*Given request:* Copy out every line of the data below word for word, without changing anything.

[Extracted data entries]
■ ■ ■ ■ ■ ■ ■

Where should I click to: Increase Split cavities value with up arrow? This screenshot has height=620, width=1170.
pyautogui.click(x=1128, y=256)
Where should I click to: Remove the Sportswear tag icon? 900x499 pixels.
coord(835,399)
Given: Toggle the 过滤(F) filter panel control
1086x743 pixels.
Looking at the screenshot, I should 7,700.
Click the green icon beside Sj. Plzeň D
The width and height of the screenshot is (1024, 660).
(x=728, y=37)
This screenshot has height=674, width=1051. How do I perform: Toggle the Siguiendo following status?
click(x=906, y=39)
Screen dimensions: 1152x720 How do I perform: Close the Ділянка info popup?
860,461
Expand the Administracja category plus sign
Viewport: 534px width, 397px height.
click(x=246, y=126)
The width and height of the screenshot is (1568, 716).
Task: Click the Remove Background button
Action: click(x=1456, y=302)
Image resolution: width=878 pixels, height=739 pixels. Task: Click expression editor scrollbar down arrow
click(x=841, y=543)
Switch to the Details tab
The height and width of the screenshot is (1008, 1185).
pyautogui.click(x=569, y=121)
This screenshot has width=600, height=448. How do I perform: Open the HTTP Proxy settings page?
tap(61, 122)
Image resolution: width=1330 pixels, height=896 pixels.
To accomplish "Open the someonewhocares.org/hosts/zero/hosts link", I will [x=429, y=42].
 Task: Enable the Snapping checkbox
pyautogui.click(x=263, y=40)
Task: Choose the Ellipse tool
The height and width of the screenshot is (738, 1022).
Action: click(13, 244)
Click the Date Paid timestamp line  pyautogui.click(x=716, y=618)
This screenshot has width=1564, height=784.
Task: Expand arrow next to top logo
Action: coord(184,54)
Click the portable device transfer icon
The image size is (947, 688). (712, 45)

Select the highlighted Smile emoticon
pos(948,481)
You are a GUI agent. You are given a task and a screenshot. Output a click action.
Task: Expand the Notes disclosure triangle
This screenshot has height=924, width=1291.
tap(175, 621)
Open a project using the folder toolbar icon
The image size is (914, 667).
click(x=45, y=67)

■ ■ ■ ■ ■ ■ ■

*Exercise output:*
Where should I click to: Increase Split cavities value with up arrow? This screenshot has height=620, width=1170.
pyautogui.click(x=1128, y=256)
Where should I click to: Remove the Sportswear tag icon? 900x499 pixels.
coord(835,399)
Given: Toggle the 过滤(F) filter panel control
1086x743 pixels.
Looking at the screenshot, I should 7,700.
Click the green icon beside Sj. Plzeň D
The width and height of the screenshot is (1024, 660).
(x=728, y=37)
This screenshot has height=674, width=1051. How do I perform: Toggle the Siguiendo following status?
click(x=906, y=39)
Screen dimensions: 1152x720 How do I perform: Close the Ділянка info popup?
860,461
Expand the Administracja category plus sign
Viewport: 534px width, 397px height.
click(x=246, y=126)
The width and height of the screenshot is (1568, 716).
Task: Click the Remove Background button
Action: click(x=1456, y=302)
Image resolution: width=878 pixels, height=739 pixels. Task: Click expression editor scrollbar down arrow
click(x=841, y=543)
Switch to the Details tab
The height and width of the screenshot is (1008, 1185).
pyautogui.click(x=569, y=121)
This screenshot has width=600, height=448. How do I perform: Open the HTTP Proxy settings page?
tap(61, 122)
Image resolution: width=1330 pixels, height=896 pixels.
To accomplish "Open the someonewhocares.org/hosts/zero/hosts link", I will [x=429, y=42].
 Task: Enable the Snapping checkbox
pyautogui.click(x=263, y=40)
Task: Choose the Ellipse tool
The height and width of the screenshot is (738, 1022).
Action: click(13, 244)
Click the Date Paid timestamp line  pyautogui.click(x=716, y=618)
This screenshot has width=1564, height=784.
Task: Expand arrow next to top logo
Action: coord(184,54)
Click the portable device transfer icon
The image size is (947, 688). (712, 45)

Select the highlighted Smile emoticon
pos(948,481)
You are a GUI agent. You are given a task and a screenshot. Output a click action.
Task: Expand the Notes disclosure triangle
This screenshot has height=924, width=1291.
tap(175, 621)
Open a project using the folder toolbar icon
The image size is (914, 667).
click(x=45, y=67)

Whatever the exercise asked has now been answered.